# Husband thinks he's still 25!



## Fleur (Nov 2, 2008)

My husband (whom is Latin in case that makes a behavioural difference) seems to go through phases of rebelling against the fact that he's 35 and growing up. At the moment, he has taken to going out with his friends and not coming back until 7 or 8 in the morning. Which would be fine were it not for the fact that he a) wants to have babies soon, and b) wants a dog to practice for the baby thing.

I want to show him that he IS 35, that it really isn't cool to stay out all night, and that if he wants to have a dog and babies then he is going to have to be there to look after them.

I don't want to sound like a nag, but i really want to make my point without it becoming a tit-for-tat situation, which will just be exhausting for all.

has anyone else had a similar situation (i.e. man rebellion against growing up)? and how did you handle it?


----------



## Blanca (Jul 25, 2008)

Fleur said:


> has anyone else had a similar situation (i.e. man rebellion against growing up)? and how did you handle it?


I really have not been in this situation. It would be very hard. he's acting like a teenager, but you cant really treat him like one. 

I was thinking of the nagging him and telling him to grow up...that probably wont work very well. then you just start to sound like his mom or something. 

If he wants a dog and babies of course just tell him no and let him know the reasons. Maybe you should start going out on your own and getting yoru own life? maybe he'll wake up when he realizes you arent going to just hang around and wait on him.


----------



## Fleur (Nov 2, 2008)

Yeah, i've thought of the 'revenge' tactic, but that seems a little crude, and yet also i don't want to become a nag. 

He is, as you say, acting like a teenager and it's difficult to know what to do as the response, as with teenagers, is wholly unpredictable. 

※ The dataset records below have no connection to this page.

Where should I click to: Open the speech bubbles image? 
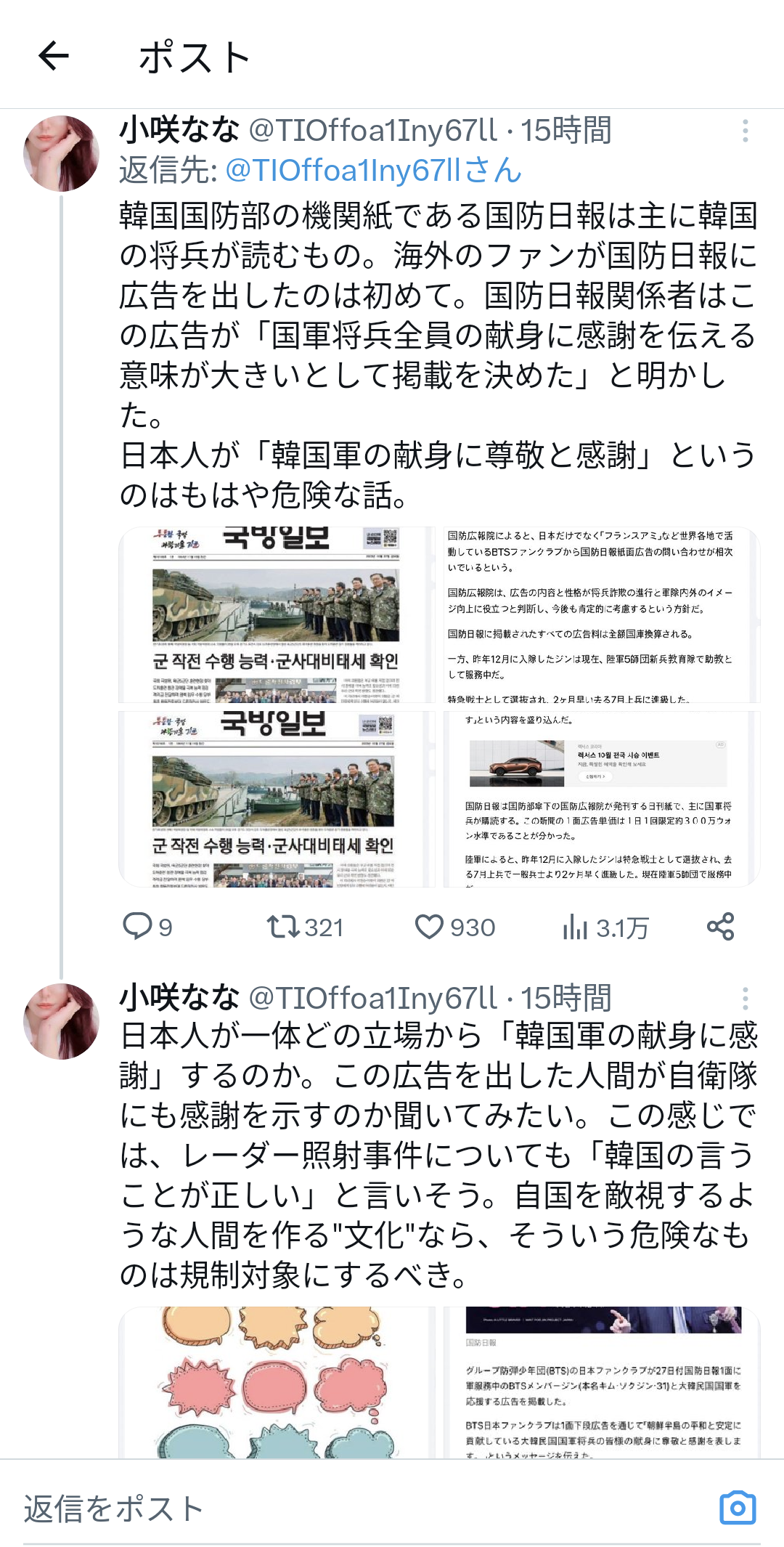click(277, 1382)
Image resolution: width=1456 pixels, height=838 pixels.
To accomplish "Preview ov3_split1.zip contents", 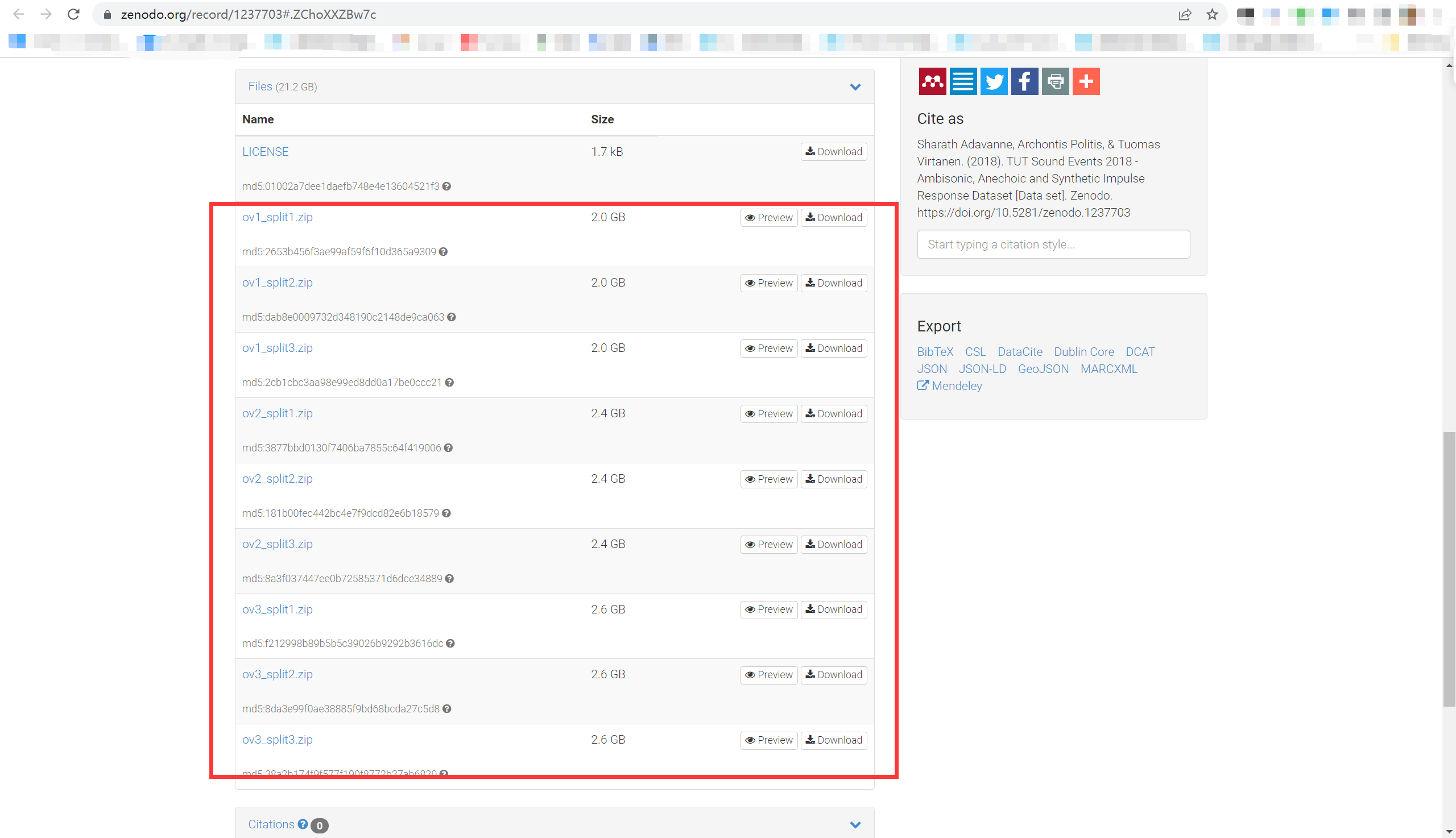I will click(768, 609).
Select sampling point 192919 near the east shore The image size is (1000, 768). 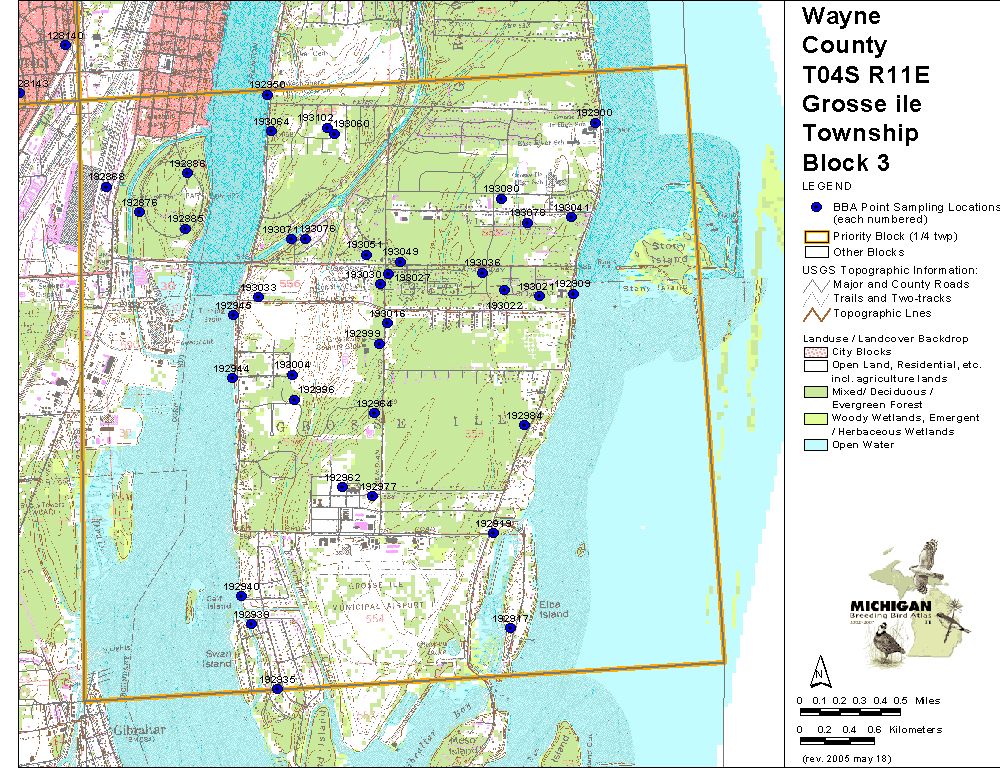[493, 533]
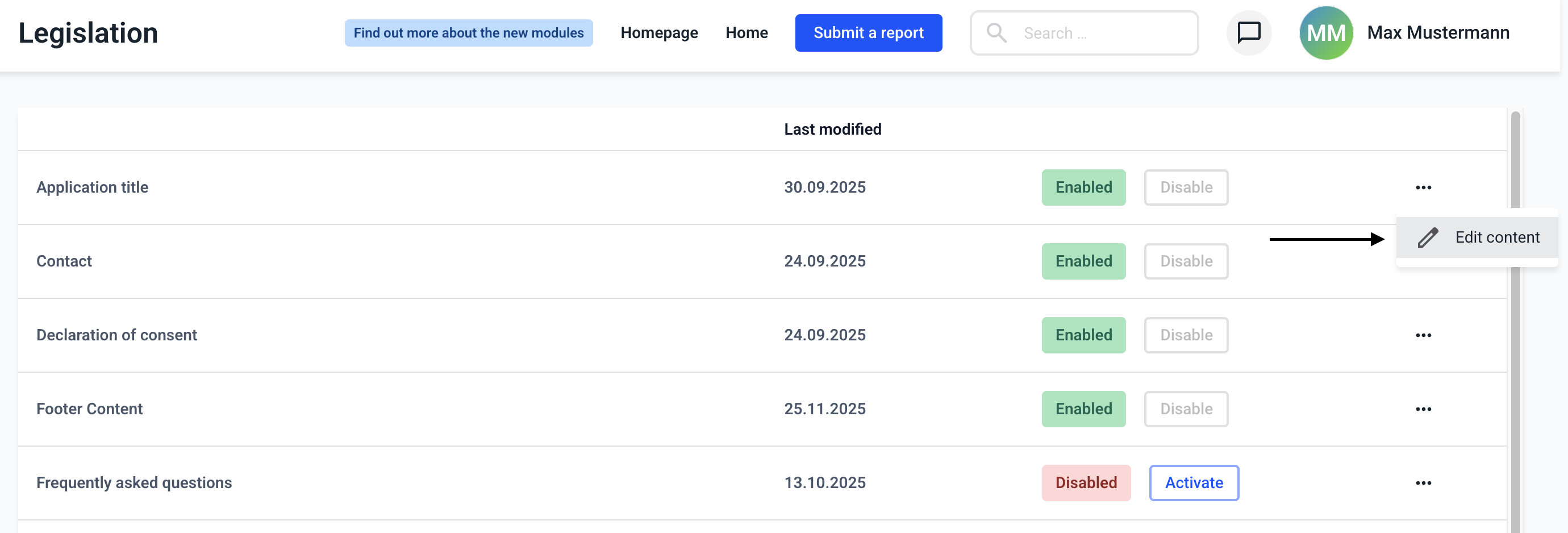Open the Home nav item
This screenshot has height=533, width=1568.
(747, 33)
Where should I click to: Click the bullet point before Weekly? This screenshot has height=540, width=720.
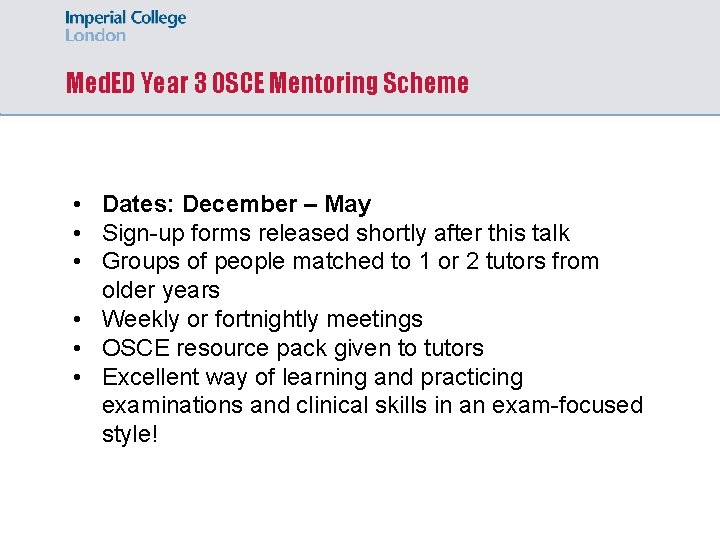point(77,319)
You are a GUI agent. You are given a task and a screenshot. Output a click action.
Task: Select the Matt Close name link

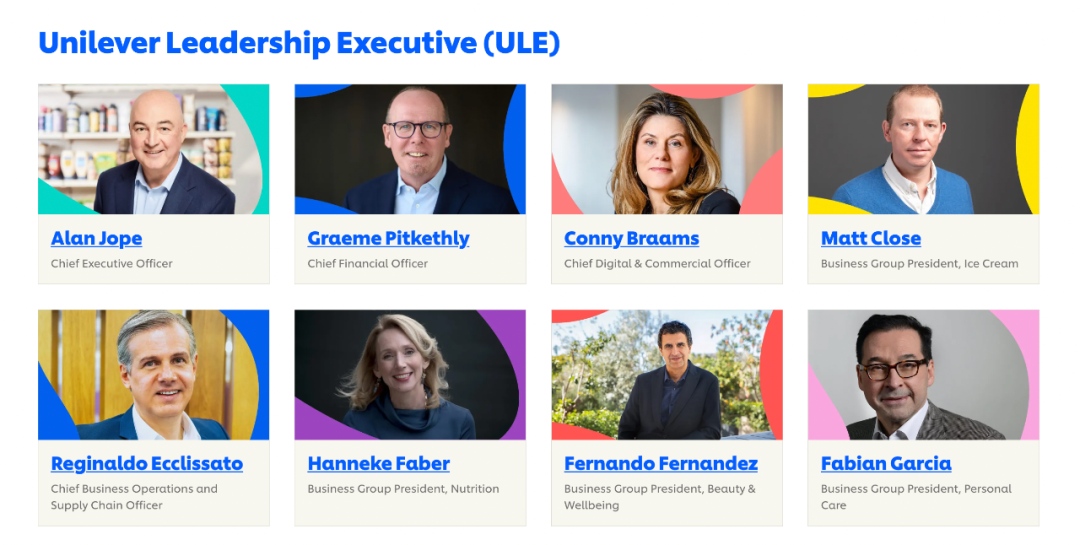(x=870, y=238)
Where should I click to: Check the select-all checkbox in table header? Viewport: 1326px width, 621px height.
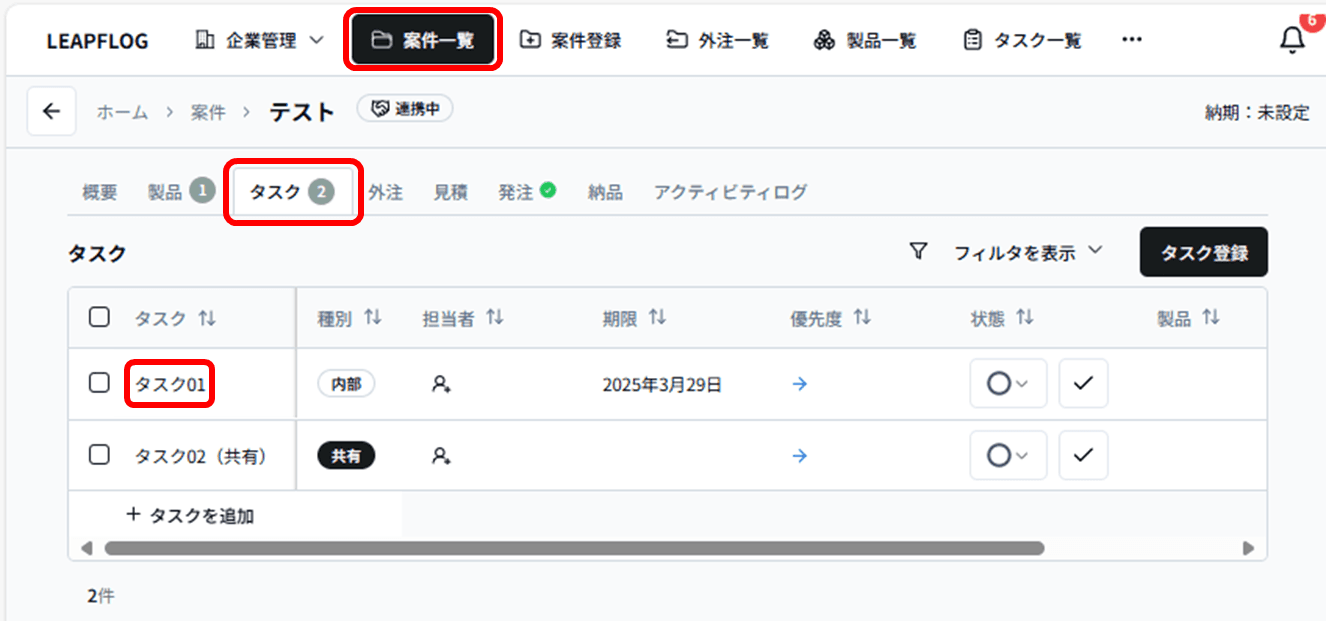pos(99,316)
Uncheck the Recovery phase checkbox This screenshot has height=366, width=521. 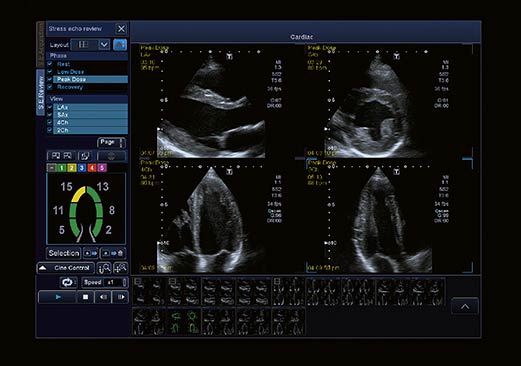point(50,87)
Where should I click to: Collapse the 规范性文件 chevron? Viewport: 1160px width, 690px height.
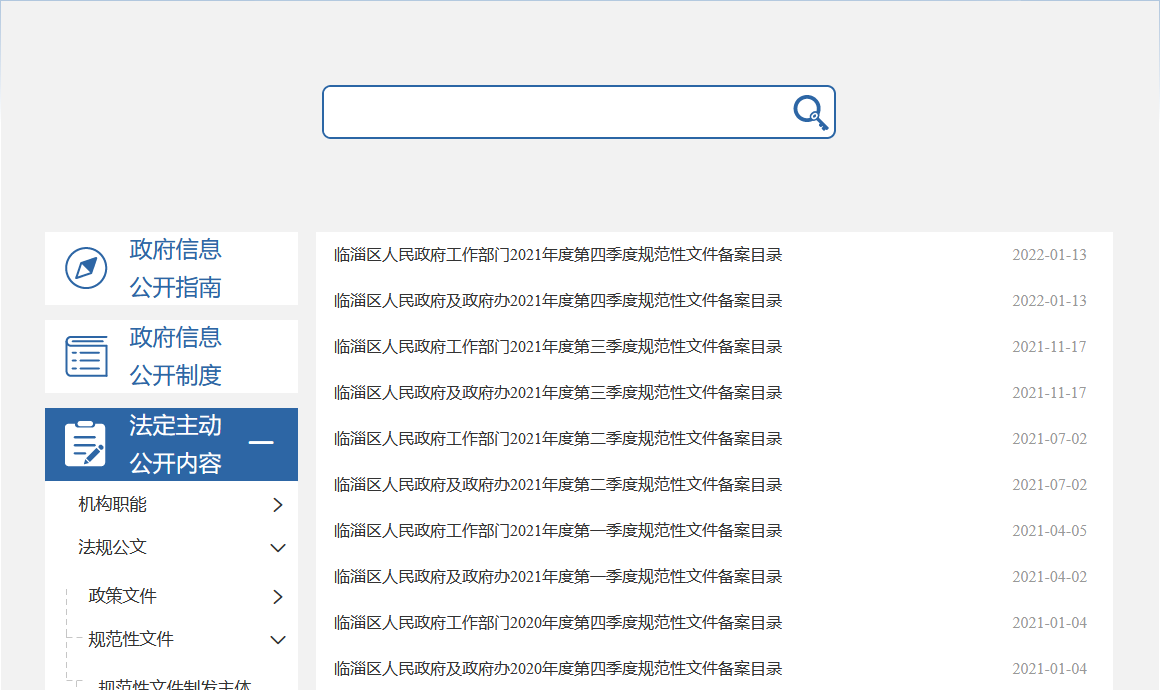pos(278,640)
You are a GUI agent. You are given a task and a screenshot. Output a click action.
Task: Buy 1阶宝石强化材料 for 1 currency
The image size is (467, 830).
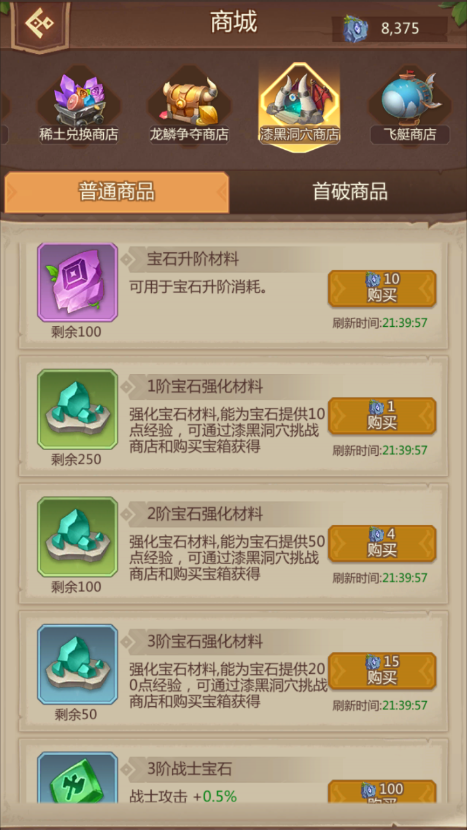pyautogui.click(x=382, y=416)
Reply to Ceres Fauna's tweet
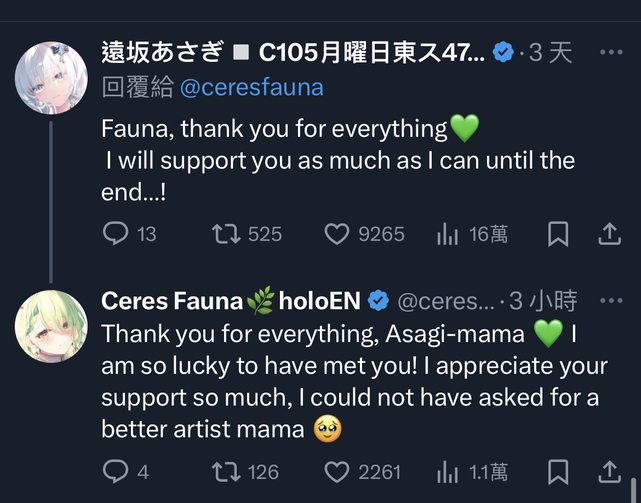This screenshot has height=503, width=641. pyautogui.click(x=117, y=471)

It's blimmin' frustrating as aside from that he's a great guy, but he just rebels against any stage in our lives when he may have to grow up a bit. It was the same when we got married (and he subsequently almost f*cked it up by having a fling), then when we got a house (and kept spending money we didn't have on stupid gadgets)...

The confusing thing is that HE pushes for these things.

Cripes, i'm already bored of my internal dialogue as i just sound so MOANY. Sad thing is, i don't moan enough and maybe that's the problem.


----------



## Tawny Somers (Oct 31, 2008)

Your husband sounds clueless. I don't think he knows what he wants.

He tells you he wants one thing; then does the opposite.

Doesn't sound like a good candidate for fatherhood, IMHO. I think he needs to grow up himself, first.

Good luck


----------



## GAsoccerman (Mar 24, 2008)

disagree here...

I am 38 I still party with my boys and have a good time, Married 12 years, we have 3 kids.

Marriage is a compromise, when the kids are around he will be responsible.

they say, Puppies dogs equal 2.5 kids...I believe it since we had gotten a chocolate lab when my son was born, the dog was worse then th kids. but the dog grows out of it, not the kids...lol

Anyway, getting a dog before having a child could be a bad thing, dogs become possesive and protective, introducing a child to a dog that is used to the family of just dog, mom and dad...could be a negative.


As a Man I like to go out every so often and party with the boys and have a great time. But I am also a great father, I spend countless hours with my children coaching their teams and playing with them.

If you are expecting your husband to stop partying when you have children you are mistaken. Will he cut back? yes, there will have to be compromise from both of you.

Like when the kid is born, he can go out with his buddies, once a month or once every 2 months to party.

We have parties with our friends, they bring thier kids, we ahve ours, so we still aprty, but we also modify it to fit our current lifestyle of raising a family.

compromise is the answer, don't expect him to stop partying.


----------



## Blanca (Jul 25, 2008)

Fleur said:


> Yeah, i've thought of the 'revenge' tactic, but that seems a little crude, and yet also i don't want to become a nag.


I guess i dont think going out and getting your own life as being crude or vengeful. i just think its better to do things that make you happy instead of focusing on how to get him to do things to make you happy. Once you're out and not focusing on him anymore, you might find his behavior isnt so bad. Or you might find that he will come around and compromise on his own and you wont feel like you had to make him.


----------